Д.И.: Про машинки: где их взять?

Б.Д.: И откуда они вообще взялись?

К.С.: Ну а как вообще мерить температуру? Должен быть термометр. Термометром является разрушение, денатурация белков. Это отличный встроенный внутренний термометр. То, что я вам сейчас рассказал, предполагает, что у клетки должен быть какой-то адаптивный ответ, позволяющий резко увеличить производство белков теплового шока, компонентов этой «бочки». Но это происходит только тогда, когда температура повышается. Потому что если температура низкая, то вам это не нужно.

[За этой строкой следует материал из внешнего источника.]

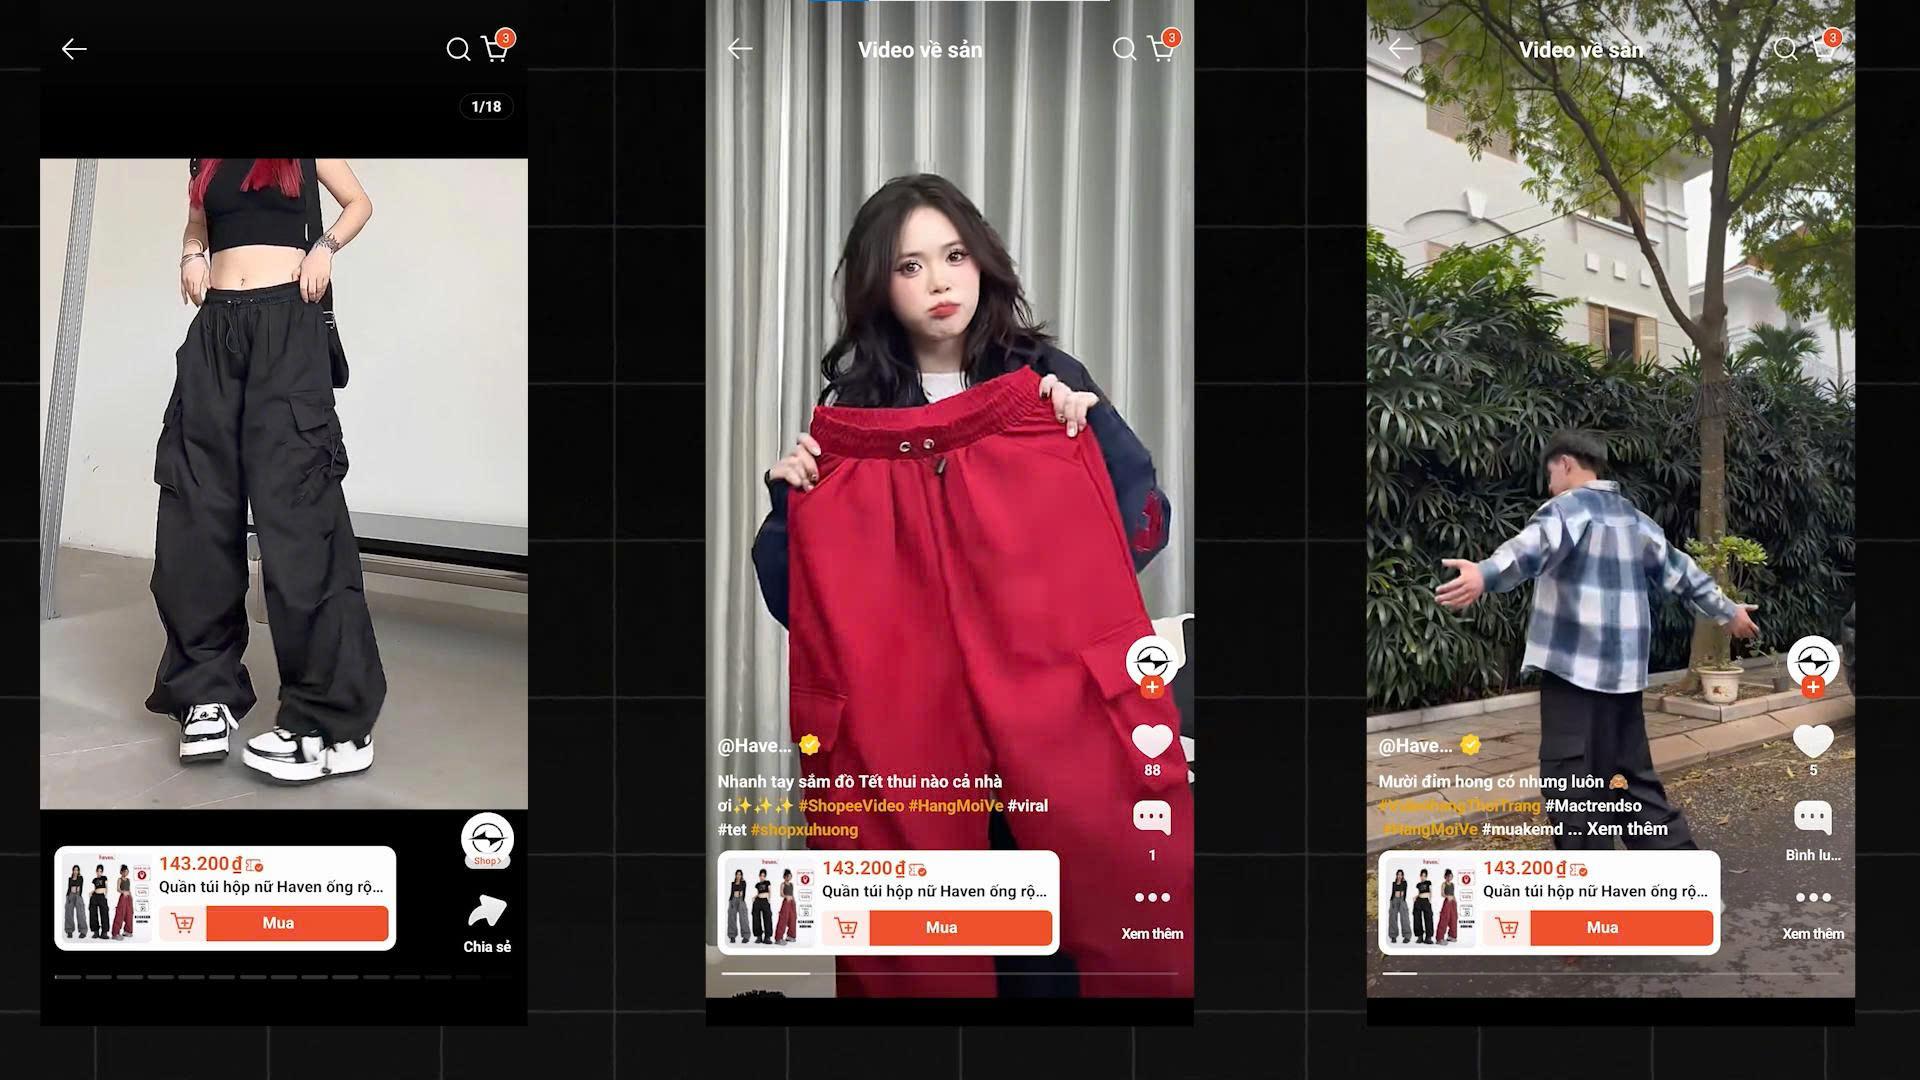
Task: Open search on the middle video screen
Action: (1124, 49)
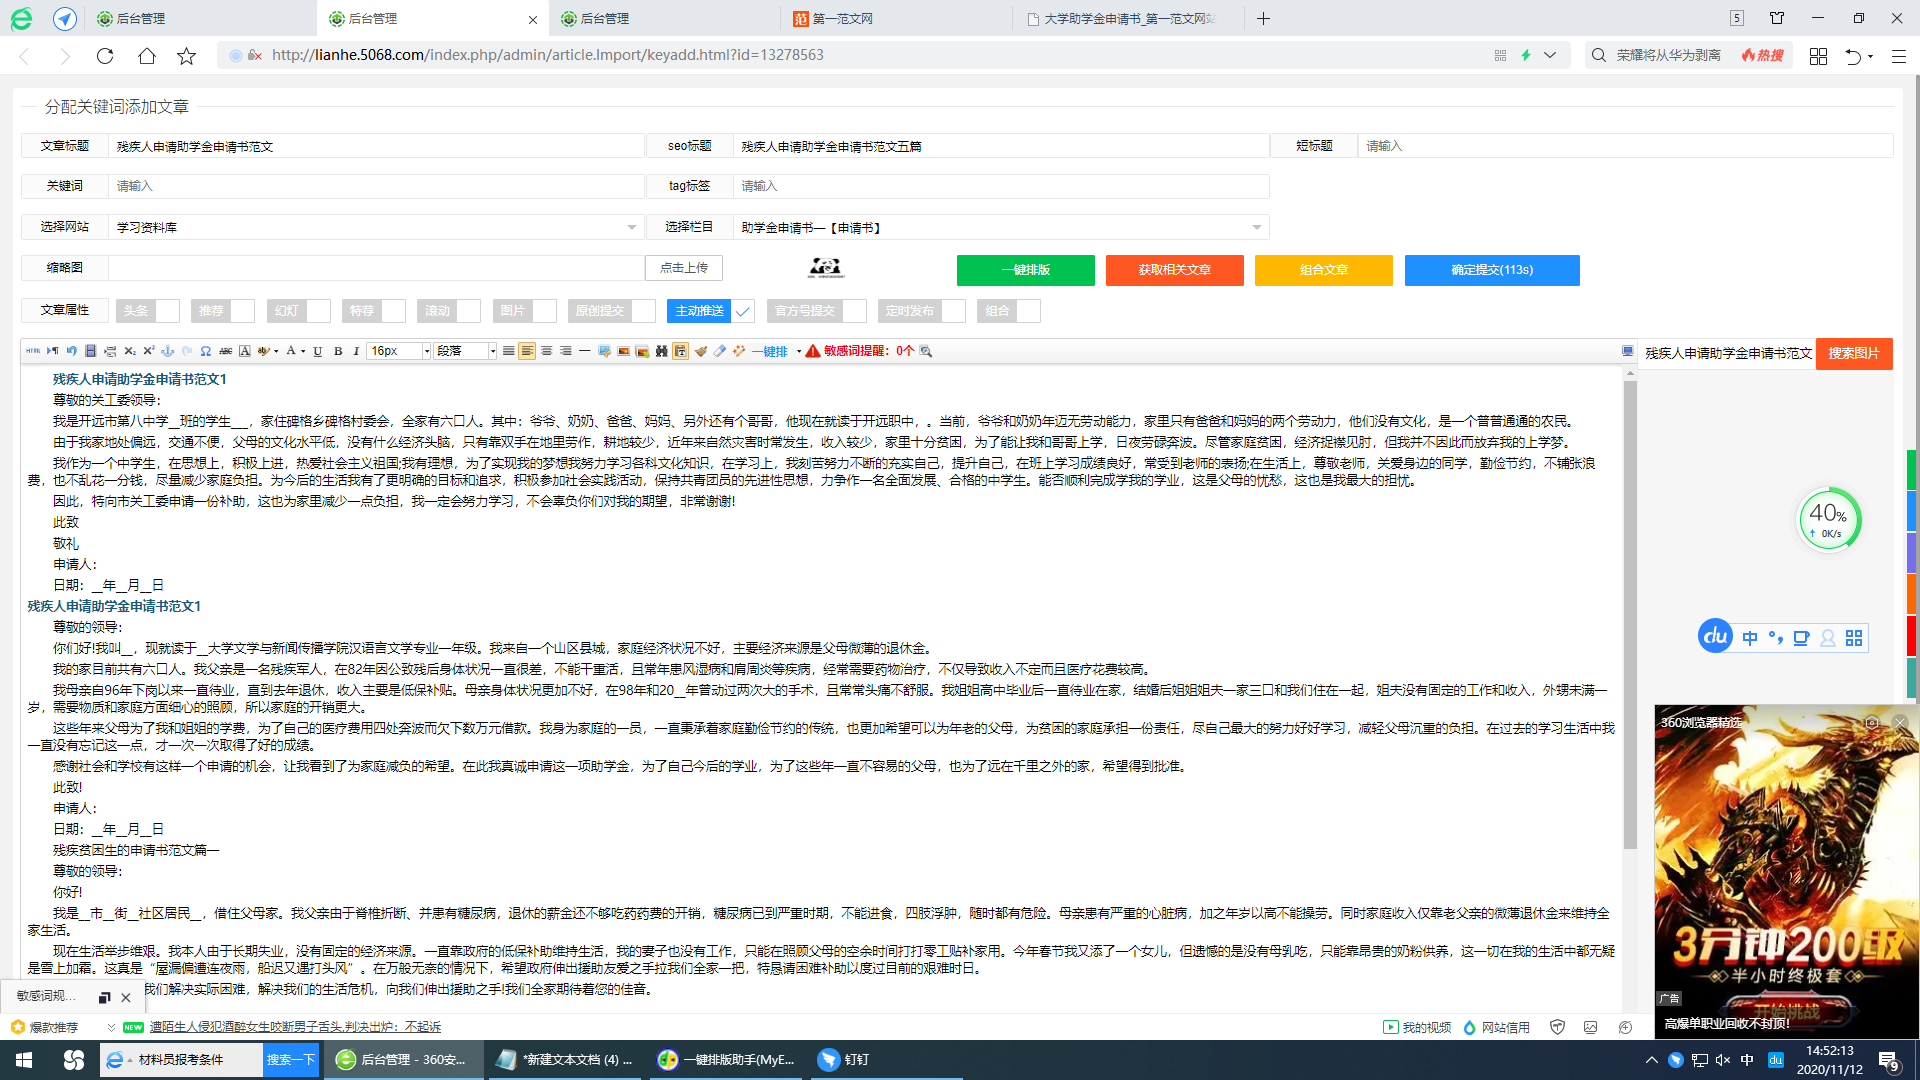
Task: Toggle italic formatting in the editor
Action: [355, 351]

Возникает вопрос: как это работает? Над этим люди думали, наверное, лет 15, масса людей этим занималась, и механизм оказался исключительно интересным. Даже не интересный, а элегантный. Вообще все, что эволюция отобрала, всегда очень элегантное, такое простенькое. Все это работает так, что на нормальной, на обычной температуре белки теплового шока, компоненты «бочки» просто не производятся. Их нет вообще. Не производятся они потому, что есть ингибитор их синтеза.

Д.И.: Ингибитор - не помню что такое.

К.С.: Замедлитель. Есть нечто, что не дает им работать. Этот ингибитор и является до некоторой степени термометром, потому что этот ингибитор первый …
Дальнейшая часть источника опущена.